A barbie doll was one among them... although I was never attached to it, for the main reason that you couldn't cuddle one. Almost all my friends and cousins had one at that time. These days there are talks on how perfectly pretty barbies could instill an "unhealthy" body image on young girls, laying ideas on perceptions of beauty. Well, I'm really curious to truly investigate this... talk to a few young girls or probably read more about how valid the fear/hypothesis is. When I was young I really don't remember noticing how pretty a barbie was. I'm stumped if that doll probably had some impact on my image of beauty.


Cambridge dictionary defines beauty as, "the quality of being pleasing, especially to look at, or someone or something that gives great pleasure, especially by being looked at." I'm surprised at the heavy connotation of physicality in the definition, and something predominantly experienced by our sight! I beg to broaden the definition....


They say beauty lies in the eyes of the beholder, but what makes the beholder view something as beautiful? There are a few people/things/aspects in life that most people will unanimously agree as being beautiful, and this is probably an objective measure of symmetry etc. But what about the rest?


As Keats said, is beauty just truth? Well... there are some truths that are ugly when revealed, I can't find a trace of beauty in them. Is our perception of beauty just emotional bonding? I don't know, but I know I loved a ragged 2 rupees doll in comparison to a barbie and I loved my two teddies that were patched up and kept together with stitches, and I still search for a bear that resembles those two. Maybe I'm in search of memories but I would still call the bears cute, pretty and use other nice adjectives (or am I using the adjectives on my memories?). There is a saying in Tamil that I'm inadequately translating as, " To the mother crow, her young one appears like a golden chic." Crows are supposed to be "ugly" since they are black, but a mama crow thinks its little one is a pretty golden bird. Of course "golden" is a metaphor...it could signify physical appearance, and other general characteristics.

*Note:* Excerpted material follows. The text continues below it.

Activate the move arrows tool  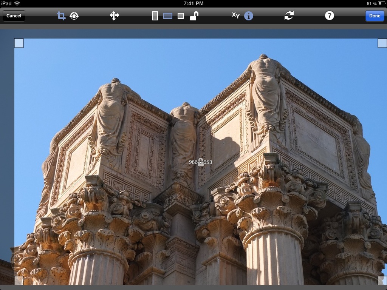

Beauty by itself then becomes a metaphor. A metaphor to symbolize and probably qualitatively assign our appreciation in response to positive feelings and emotions that get evoked. Most times, these feelings are evoked through people or objects and we place our appreciation on them, thereby making them special and seeing them as beautiful? Sometimes it's an event, a phase of life, riveting memories, and we often scrounge around to find an object to pour the sense of beauty we want to treasure in an effort to make the memories as "real" and "physical" and as alive as possible.


I don't know why I end up relating everything to emotions and sentiments... I sound sappy. But really, a challenge that AI faces is in simulating these emotions in order to "program" a computer to recognize or subjectively categorize an object as being beautiful even though it fails all the objective measures of beauty.

2 comments:

Anonymous said...

You relate everything to emotions because it is finally about the self and the ego. Beauty lies in the eyes/ears... and mind of the beholder. Truth is one's perception.

And Scorpios get clued into this sooner and that's why we relate everything to emotions :).

Neeraja said...

I appreciate the comment from a fellow Scoprio :). True, everything really boils down to ego and our perceptions.